Uckfield man Chris Baily has become a national tennis champion and is set to represent the UK in an international tournament.
He won his title in the National Visually Impaired Championships after two years as runner up. This year he also won the doubles title for the third time.
And now he is hoping to represent his country in an international tournament competing with players from Japan, Argentina and Australia as well as from Europe.
Chris, 39, said: “That is something I still can’t get my head round. I am a reasonable club player, good enough to play matches against other clubs, but not stretching anyone that good, yet next year I could be representing my country. I’m very excited about that prospect.”

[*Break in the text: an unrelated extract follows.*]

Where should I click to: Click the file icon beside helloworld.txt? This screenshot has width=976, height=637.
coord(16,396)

Chris, has a condition which means his eyesight is gradually deteriorating but he is making the most of the sight he still has.
He has enjoyed playing tennis for the past 20 years and still plays for his club at Maresfield but two years ago he heard about about visually impaired tennis – played with a spongy ball which is silent when travelling through the air but which jangles when hit or bouncing on the ground.
He travelled to London to learn more, got hooked on the game and also achieved a Level One coaching qualification.
Now he plays in Brighton. Indeed yesterday he played for his Maresfield club in the morning before heading off to Brighton to play visually impaired tennis in the afternoon.
He copes with playing ‘normal’ tennis as long as he keeps his eye on the ball, but as soon as it goes out of his tunnelled field of vision he says he has no hope of spotting it again.
It was Chris’s night vision that deteriorated first and he only realised, when friends asked what he was doing as they saw him gingerly feeling for steps with his foot before climbing them, that they could still see the steps quite well in the dark while he couldn’t.
After he married, Chris’s wife Frances encouraged him to have the problem checked out and when one of his children was 21-months-old and the other 12 days old he was diagnosed with Retinitis Pigmentosa.
Now son Andrew is seven and Peter is six and Chris’s eyesight is continuing to deteriorate. He is no longer able to drive and is registered blind.
He changed his job as a research and development scientist from one in East Grinstead which was difficult to reach independently, to a similar one in Crowborough which he is able to reach by train.
Chris has always enjoyed a challenge and in May 2014 joined a trek across the Sahara desert to raise funds for the charity RP Fighting Blindness which provides information and support for people affected by Retinitis Pigmentosa. Read about that adventure in another Uckfield News story here.
All being well his next adventure will be playing in the international tennis championships for the visually impaired and he can’t wait. “This is blowing my mind a bit but I am definitely up for it,” he said.